Johan has not had a season ERA below 3.13 in his time with Mets and they are going to need five quality starts from him when he comes off the DL if they want to have a chance.
It's an understatement to say Jason Bay has been disappointing in his short tenure so far with the Mets. With his home run Monday night against the Marlins, Bay has seven home runs on the season.
In order for the Mets to have a chance in the post-Beltran era, they're going to need production in the middle of the lineup and that means getting the Jason Bay they thought they were getting when they signed him for $66 million.
Bay has been heating up in recent weeks, and went the opposite way on his home run on Monday night, which is a sign he could be regaining the form that propelled him to 36 home runs with the Red Sox in 2009.
After Friday's win against the Nationals, Gee improved his record to 10-3 with a 3.69 ERA and finds himself among the top three candidates for the NL Rookie of the Year award. The other two contenders are Braves teammates first baseman Freddie Freeman, who is hovering around a .300 average with 15 HR and 52 RBI, and closer Craig Kimbrel, who currently has 31 saves and 2.04 ERA.
The edge that Gee has going into the final months is age. Gee is 25 years old, which has afforded him more baseball experience than Freeman, 22, and Kimbrel, 23.
If Gee can maintain his consistency in his final eight or nine starts, he could end up with 15 wins and an ERA in the low threes for a surging playoff contending team.
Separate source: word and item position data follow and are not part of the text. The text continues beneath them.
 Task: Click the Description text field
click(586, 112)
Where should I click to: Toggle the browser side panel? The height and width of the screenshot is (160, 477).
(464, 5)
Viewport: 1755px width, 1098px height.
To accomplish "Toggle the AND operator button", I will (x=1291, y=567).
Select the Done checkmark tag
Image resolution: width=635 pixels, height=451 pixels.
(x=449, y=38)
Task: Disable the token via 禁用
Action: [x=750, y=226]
This would make him the front-runner for the Rookie of the Year award.
Since this former member of "Generation K" took an over-decade-long hiatus from Queens, his performance has been solid upon his return in 2011, pitching to a 3.58 ERA and a WHIP of 1.21, even after Monday night's four-run debacle.
After GM Sandy Alderson got rid of K-Rod and the nuclear vesting option that accompanied him to the Brewers, Izzy has been the Mets' primary closer and has gone 5-for-5 in save opportunities. If the Mets are going to win the close games down the stretch, they're going to need Izzy to forget games like Monday night and perform like the Izzy of old.
If these predictions come to fruition over the last two months of the season, the Mets will be looking at October baseball. As much as it pains me to remember, on September 12, 2007, the Mets held a seven-game lead on the second-place Phillies, and we all know how that ended. It's going to take a lot, but the Mets still have a chance.